Pacientes com diabetes diagnosticados com Covid-19 enfrentam uma evolução clínica mais arrastada e um índice significativamente maior de complicações crônicas associadas à chamada Covid longa. É o que aponta um estudo conduzido por pesquisadores da Universidade de São Paulo (USP) e publicado na revista científica Scientific Reports em abril deste ano.
O monitoramento de 870 indivíduos ao longo de sete meses após a alta hospitalar revelou que a população diabética, além de manifestar maior lentidão para reverter o quadro infeccioso original, apresentou predisposição acentuada para o desenvolvimento de patologias cardiovasculares severas, como o infarto agudo do miocárdio e a angina (dor no peito provocada pela diminuição do fluxo sanguíneo para o coração).
Os resultados indicam um impacto sistêmico que deteriora a autonomia física e a capacidade cognitiva dos sobreviventes com a comorbidade. De acordo com o levantamento, o coronavírus deflagra um estresse biológico severo no sistema circulatório dos diabéticos. A resposta inflamatória característica da doença é ampliada pela toxicidade direta do vírus, convertendo o tecido cardíaco em um dos principais alvos da Covid longa.
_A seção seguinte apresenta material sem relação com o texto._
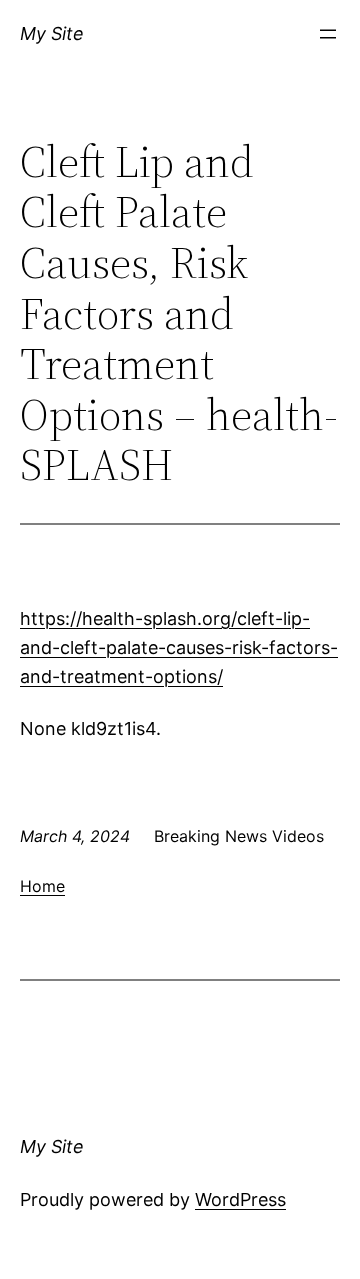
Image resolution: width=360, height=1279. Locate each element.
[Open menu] (328, 34)
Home (42, 886)
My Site (52, 33)
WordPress (240, 1199)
Essa fragilidade generalizada reflete-se diretamente na rotina dos pacientes. Os dados técnicos apontam prejuízos severos na capacidade de execução de exercícios físicos e na mobilidade geral. O índice de quedas acidentais após o período de internação atingiu 21% entre os pacientes com diabetes, uma taxa que cai quase pela metade (11,1%) quando analisado o grupo de controle sem a disfunção metabólica.
Para subsidiar a pesquisa, financiada pela Fundação de Amparo à Pesquisa do Estado de São Paulo (Fapesp), os cientistas avaliaram 320 pacientes com diabetes mellitus e 550 indivíduos sem a enfermidade. A amostragem integra uma base de dados mais ampla, com 3.000 internados na primeira onda da pandemia no Brasil, entre março e setembro de 2020.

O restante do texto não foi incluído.